If you have evidence showing that the procedures used by Alcor and the like do not manage this, than that is very important indeed, and I'd be very interested.

Best I could find is newsweek.com/rabbit-brain-first-mammal-brain-return-successfully-cryopreservation-424913

At the bottom is a correction that no gross abnormalities were seen, but that the brain was "preserved" rather than "restored". Which I take to mean that electrical activity did not resume. They just sliced it with a microtome and studied the tissues.

When something revives -- even an ant, which doesn't have much in the way of brains -- I'll become more optimistic.

>Best I could find is newsweek.com/rabbit-brain-first-mammal-brain-return-successfully-cryopreservation-424913
This article states the exact opposite of the brain being porridge. It states specifically that the brain is NOT porridge, but structurally perfectly intact.

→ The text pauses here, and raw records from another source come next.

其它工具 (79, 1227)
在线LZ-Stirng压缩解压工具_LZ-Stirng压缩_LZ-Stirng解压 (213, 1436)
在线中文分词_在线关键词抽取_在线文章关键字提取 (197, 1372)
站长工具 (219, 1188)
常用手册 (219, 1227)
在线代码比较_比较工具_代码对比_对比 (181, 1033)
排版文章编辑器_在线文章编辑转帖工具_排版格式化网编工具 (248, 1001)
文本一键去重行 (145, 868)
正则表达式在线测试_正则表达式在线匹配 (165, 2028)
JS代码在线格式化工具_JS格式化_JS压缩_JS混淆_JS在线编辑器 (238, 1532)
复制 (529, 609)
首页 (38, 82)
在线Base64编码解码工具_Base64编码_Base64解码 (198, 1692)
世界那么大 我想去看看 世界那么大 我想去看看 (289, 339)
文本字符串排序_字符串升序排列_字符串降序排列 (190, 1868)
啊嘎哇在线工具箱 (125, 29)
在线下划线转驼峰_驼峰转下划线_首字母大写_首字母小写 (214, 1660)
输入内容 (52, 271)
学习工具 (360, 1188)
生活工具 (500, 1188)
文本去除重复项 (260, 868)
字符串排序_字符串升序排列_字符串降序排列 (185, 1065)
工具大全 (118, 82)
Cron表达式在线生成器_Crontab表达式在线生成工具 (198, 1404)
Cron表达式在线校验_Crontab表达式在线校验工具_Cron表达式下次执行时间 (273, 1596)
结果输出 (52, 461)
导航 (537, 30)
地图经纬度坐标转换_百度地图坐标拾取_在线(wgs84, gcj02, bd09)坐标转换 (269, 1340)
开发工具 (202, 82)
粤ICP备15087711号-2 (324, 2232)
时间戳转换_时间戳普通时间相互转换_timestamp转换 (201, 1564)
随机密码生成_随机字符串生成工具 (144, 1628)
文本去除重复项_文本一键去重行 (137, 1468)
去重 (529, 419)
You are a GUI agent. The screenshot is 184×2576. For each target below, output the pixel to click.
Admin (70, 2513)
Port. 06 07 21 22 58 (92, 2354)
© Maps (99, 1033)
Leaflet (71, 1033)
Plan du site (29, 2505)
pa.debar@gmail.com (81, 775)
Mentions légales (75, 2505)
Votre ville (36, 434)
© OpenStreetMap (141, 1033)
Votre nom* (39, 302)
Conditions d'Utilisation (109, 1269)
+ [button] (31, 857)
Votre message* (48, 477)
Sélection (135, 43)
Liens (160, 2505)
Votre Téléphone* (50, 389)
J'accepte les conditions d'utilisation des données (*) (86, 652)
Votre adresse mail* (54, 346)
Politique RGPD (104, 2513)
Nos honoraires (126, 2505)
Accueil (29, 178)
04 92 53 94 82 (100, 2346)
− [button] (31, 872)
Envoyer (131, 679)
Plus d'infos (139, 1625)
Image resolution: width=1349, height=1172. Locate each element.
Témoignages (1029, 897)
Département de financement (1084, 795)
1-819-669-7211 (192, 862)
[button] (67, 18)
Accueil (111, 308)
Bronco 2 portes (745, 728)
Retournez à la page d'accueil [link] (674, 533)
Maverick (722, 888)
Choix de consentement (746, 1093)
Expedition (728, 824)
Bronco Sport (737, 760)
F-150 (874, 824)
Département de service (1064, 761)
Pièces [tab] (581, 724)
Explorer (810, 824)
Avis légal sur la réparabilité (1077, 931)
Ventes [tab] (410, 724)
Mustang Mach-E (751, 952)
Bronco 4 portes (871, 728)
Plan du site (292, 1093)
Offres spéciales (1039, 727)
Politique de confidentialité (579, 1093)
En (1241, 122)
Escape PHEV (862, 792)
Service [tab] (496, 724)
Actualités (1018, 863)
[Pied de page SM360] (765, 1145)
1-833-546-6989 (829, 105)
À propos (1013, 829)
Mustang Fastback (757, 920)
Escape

>Which I take to mean that electrical activity did not resume. They just sliced it with a microtome and studied the tissues.
Indeed. As I described in , being able to just restart the brain is not the point, and not something that is likely to be feasible with this technique. (It might be, if we are lucky, but I'm not holding my breath.) Rather, what this technique makes possible is recovering the mind under a microscope, and reimplanting that INFORMATION elsewhere. Think of it not so much as repairing a broken harddisk, as scanning a broken harddisk under a tunneling electron microscope and recovering the data to a working disk.

Not that we can do that right now, mind you. The priority lies in preserving things in such a way that the relevant information is there, to be recovered by some future tech, just like you referred to in .

>When something revives -- even an ant, which doesn't have much in the way of brains -- I'll become more optimistic.
I would agree with you, if I had that luxury. But I don't. If I die before they are able to do that, or foresee dying at such a time, then I cannot wait for certainty. I must decide NOW whether my best guess is that the current preservation techniques allow for later feasible recovery, or not. It would certainly be nice to be able to delay this decision until things are more unmistakably clear, but this is not an option -- we must choose, and not doing anything is one possible choice with its own consequences.

Everything in that article points towards the technique in the article doing an excellent job of preserving the relevant information. So I know what MY choice is.

It's simply impossible to reanimate a corpse with the current state/procedure of cyrogenic freezing. Even if you suppose the singularity is rather high. There's still the boundary of the laws of reality. Also have you ever stopped to consider why anyone in the future would care to reanimate you? The concept of money and individual self would most likely be alien if humanity reached your view of the "singularity". An agreement from thousands upon thousands of years ago from their ancestors wouldn't matter to them. This is even if humanity has a chance to prosper anymore than a few more centuries. (Not to mention this ever glaring problem sciencedirect.com/science/article/pii/S0040162505000235 ) Why not instead use that 200 grand for plastic surgery and self betterment? Go pay for a gym membership. Exercise will boost your confidence, minimize depression, and increases memory and thinking skills. Also avoid getting plastic surgery in shit hole countries and you won't look overdone.

> cryogenic freezing

kys

>>JUST WHY WONT THIS WORK?
You pay for cryopreservation with life insurance. Life insurance doesn't pay out if you commit suicide. Cryopreservation companies probably won't accept suicides even if you have enough money to pay for it right off the top.

Because you just aren't worth it pal. They'll throw your brain right into the trash the moment you show yourself to be gullible enough to buy that shit and get your brain sliced up voluntarily.